======== Data provided ========
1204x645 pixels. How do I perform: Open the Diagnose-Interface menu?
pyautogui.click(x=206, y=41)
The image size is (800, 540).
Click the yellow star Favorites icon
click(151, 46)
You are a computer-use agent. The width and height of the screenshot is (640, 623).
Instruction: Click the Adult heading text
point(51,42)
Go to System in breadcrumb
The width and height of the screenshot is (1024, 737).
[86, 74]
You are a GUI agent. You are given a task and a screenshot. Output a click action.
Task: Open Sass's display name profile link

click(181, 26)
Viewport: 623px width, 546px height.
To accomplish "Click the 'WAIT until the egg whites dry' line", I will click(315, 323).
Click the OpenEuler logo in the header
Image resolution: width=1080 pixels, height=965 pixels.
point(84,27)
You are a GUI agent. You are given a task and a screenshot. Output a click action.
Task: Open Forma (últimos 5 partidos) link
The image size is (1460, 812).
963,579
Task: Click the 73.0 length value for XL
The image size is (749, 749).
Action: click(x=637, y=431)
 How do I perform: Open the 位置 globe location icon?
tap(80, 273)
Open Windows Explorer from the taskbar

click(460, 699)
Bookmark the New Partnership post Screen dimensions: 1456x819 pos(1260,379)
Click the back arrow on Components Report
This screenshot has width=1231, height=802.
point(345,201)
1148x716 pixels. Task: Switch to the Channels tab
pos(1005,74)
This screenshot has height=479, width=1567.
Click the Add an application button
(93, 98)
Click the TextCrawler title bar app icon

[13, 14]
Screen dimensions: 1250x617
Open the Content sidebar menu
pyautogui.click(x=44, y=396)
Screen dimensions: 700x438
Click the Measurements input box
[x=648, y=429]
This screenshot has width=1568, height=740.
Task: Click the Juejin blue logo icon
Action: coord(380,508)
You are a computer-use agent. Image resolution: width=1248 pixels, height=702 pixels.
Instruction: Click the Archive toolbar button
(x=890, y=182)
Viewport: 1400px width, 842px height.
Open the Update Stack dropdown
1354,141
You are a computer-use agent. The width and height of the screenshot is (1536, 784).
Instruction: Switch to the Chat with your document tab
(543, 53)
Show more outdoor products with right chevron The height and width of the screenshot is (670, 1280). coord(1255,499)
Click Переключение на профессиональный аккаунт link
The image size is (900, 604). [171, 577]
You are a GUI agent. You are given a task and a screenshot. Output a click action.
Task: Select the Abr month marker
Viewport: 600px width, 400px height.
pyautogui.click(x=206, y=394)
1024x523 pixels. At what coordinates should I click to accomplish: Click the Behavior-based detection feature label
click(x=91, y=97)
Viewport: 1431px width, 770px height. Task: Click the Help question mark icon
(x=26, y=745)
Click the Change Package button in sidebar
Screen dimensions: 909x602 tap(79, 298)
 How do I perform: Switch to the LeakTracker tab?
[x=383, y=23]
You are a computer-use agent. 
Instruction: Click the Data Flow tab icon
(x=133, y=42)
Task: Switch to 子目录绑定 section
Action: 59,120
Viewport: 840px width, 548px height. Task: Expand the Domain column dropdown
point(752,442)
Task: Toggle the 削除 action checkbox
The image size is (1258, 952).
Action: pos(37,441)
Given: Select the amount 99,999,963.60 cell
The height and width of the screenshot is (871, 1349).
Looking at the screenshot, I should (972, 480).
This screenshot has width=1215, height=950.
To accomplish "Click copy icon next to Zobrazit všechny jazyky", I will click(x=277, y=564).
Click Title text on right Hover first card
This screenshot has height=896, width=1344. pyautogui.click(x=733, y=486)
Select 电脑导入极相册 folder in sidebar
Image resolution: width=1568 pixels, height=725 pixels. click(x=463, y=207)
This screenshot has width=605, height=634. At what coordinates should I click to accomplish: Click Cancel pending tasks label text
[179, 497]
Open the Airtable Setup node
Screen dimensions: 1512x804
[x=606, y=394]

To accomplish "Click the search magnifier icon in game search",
========
Work request: Please give back the records exactly as written, beginning at the first line and including the line that holds "Viewport: 623px width, 546px height." as the last.

Exercise result:
1204x645 pixels. How do I perform: Open the Diagnose-Interface menu?
pyautogui.click(x=206, y=41)
The image size is (800, 540).
Click the yellow star Favorites icon
click(151, 46)
You are a computer-use agent. The width and height of the screenshot is (640, 623).
Instruction: Click the Adult heading text
point(51,42)
Go to System in breadcrumb
The width and height of the screenshot is (1024, 737).
[86, 74]
You are a GUI agent. You are given a task and a screenshot. Output a click action.
Task: Open Sass's display name profile link

click(181, 26)
Viewport: 623px width, 546px height.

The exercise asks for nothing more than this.